Life Is Not Some Piece Of Shit Film, Women Told

WOMEN who think their relationships should mirror those in romantic comedies are pathetic, experts revealed last night.

Scientists asked 1,000 women to list the characteristics they would look for in an ideal partner and 89% said Matthew McConaughey in Failure to Launch.

And when asked the necessary ingredients for a balanced and successful long-term relationship, 94% said Matthew McConaughey in How to Lose a Guy in 10 Days.

Professor Henry Brubaker, of the Institute for Studies, said: "Women believe that somewhere out there is the perfect man and that fate will bring them together, usually after a series of silly mistakes.

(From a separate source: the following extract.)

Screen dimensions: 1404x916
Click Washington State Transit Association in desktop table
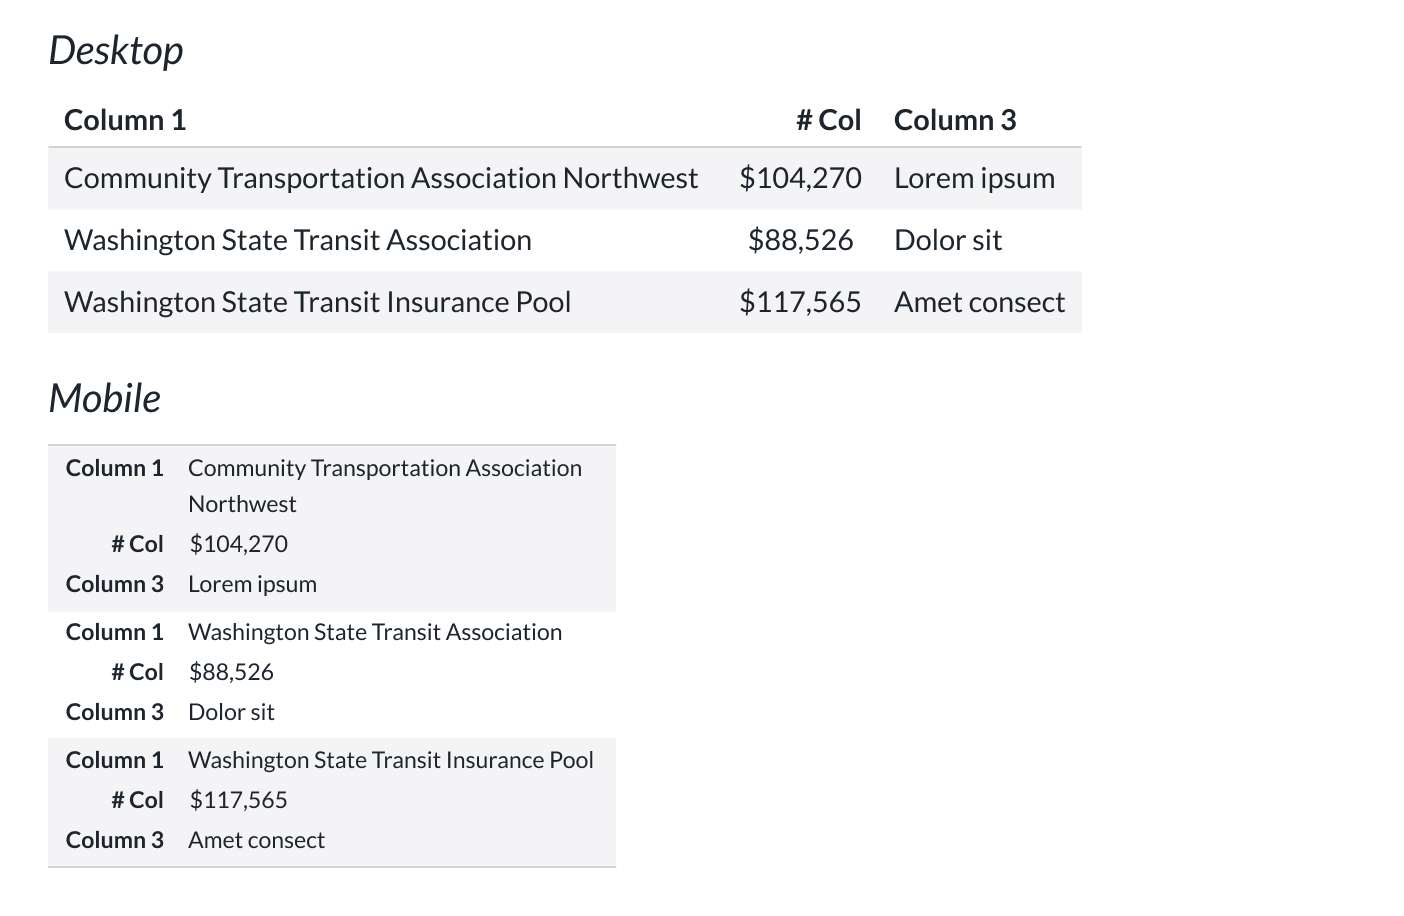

"But eventually he will realise that the incredibly good looking one he thought he was in love with is really just a stupid, evil cow."

He added: "They will know who he is the moment they see him, and he will know everything they are feeling at the very moment they are feeling it because, really, they are the same person, separated by God at the moment of conception, but now, miraculously, brought back together by him to be made whole again.

"But the thing is, that's a load of shit."

Meanwhile Emma Cook, a sales manager from Derby, stressed that she was just a girl, standing in front of a boy, asking him to love her, adding: "Is it still raining? I hadn't noticed."

Her husband Julian said: "Alright, I – love – you. Are we done? Good, because I am absolutely fucking soaked."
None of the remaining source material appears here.